NFL Playoffs Should Create Home Field Advantage, To a Point
Home-field advantage is a big part of any professional sports playoff. There is a difference, however, between creating a loud atmosphere and literally creating an atmosphere that will give an advantage. Football is the only sport where snow, rain, and cold temperatures can create an actual very real advantage for a team. For NFL Playoff teams, the question needs to be asked: is it going too far?
This particular point has nothing to do with this weekend’s games, but just the concept in general. A prolific passing offense shouldn’t be held back from realistically competing because snow or rain makes the passing game impossible. There is no other sport that does this. Hockey, baseball, basketball, you name it. When it gets to the playoffs, shouldn’t the advantage be limited to the crowd, as opposed to external forces that can literally handicap a team’s ability?
Could there be an argument made that a team should be able to adjust? Absolutely. But the counterpoint is why are we handicapping an NFL Playoff QB who is being paid tens of millions of dollars? No matter how good Patrick Mahomes, Josh Allen, or Lamar Jackson are, they absolutely will not play as well in the snow or rain as they would on a dry field. That’s just a fact.
If you’ve ever stood in the cold, snow, or rain, you treat your body differently than if you’re dry and warm. Dr. Muffadal Gumbera, an orthopedic surgeon and doctor said the following when asked about injuries in the cold:
“When cold, your body will do whatever it takes to make sure your core body temperature is consistent, allowing the limb muscles to lose the most heat by limiting blood flow to them. This internal regulation process makes the muscles in your legs and arms more prone to injury in cold weather.

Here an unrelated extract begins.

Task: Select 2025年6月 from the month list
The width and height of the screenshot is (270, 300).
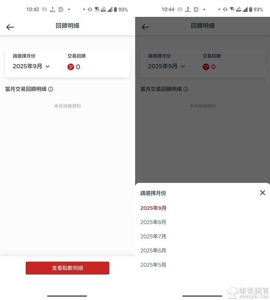Action: pos(153,250)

Even if you don’t feel as though your limbs are noticeably cold, colder temperatures can impact your nerve chemistry and the way your muscles perform. Because muscular contraction and nerve impulses require a string of complex chemical reactions that occur more slowly under cooler conditions, your muscles perform less efficiently in the cold.
Less efficient muscles and a slower reaction time can lead to a higher rate of injury in the cold, especially during fast-paced activities like sports…”
In other words, when it’s cold, injury proneness goes up. When it’s wet, it’s easier to slip, and when going full speed, it leads to awkward falls and twists, also leading to injury. Again, in a world where defensive linemen are literally not making tackles on quarterbacks out of fear of getting penalized, why are they risking more injuries by the playing conditions, particularly in the NFL Playoffs when the stakes are so high?
Money Concerns For a Few NFL Playoff Games?
Would putting a retractable roof cost a team a ton of money for what would likely result in Kansas City only needing to use a roof once or twice per year? Yes, of course, but the cost starts to look a lot more manageable when you consider that tickets are going for $95 on the official Chiefs website. In a normal scenario, these tickets should be $195 at the least.
Assuming every NFL Playoff ticket would be going for $100 more than it currently is, Kansas City could be making $7.6 million dollars more than they will be. Throw in concession and other sales and that number could be pushing an extra $10 million dollars. That wouldn’t cover the cost of a roof, but eventually, it would pay for itself.
Again, don’t get me wrong, I love the look of a snow game, but the game is changing, and it may be time to seriously consider what is best for the game and especially the NFL Playoffs. Whether it’s the safety of the fans or players, leveling the playing field, or preventing injuries, there are just too many reasons not to justify moving every game indoors, or at least in a stadium with a retractable roof.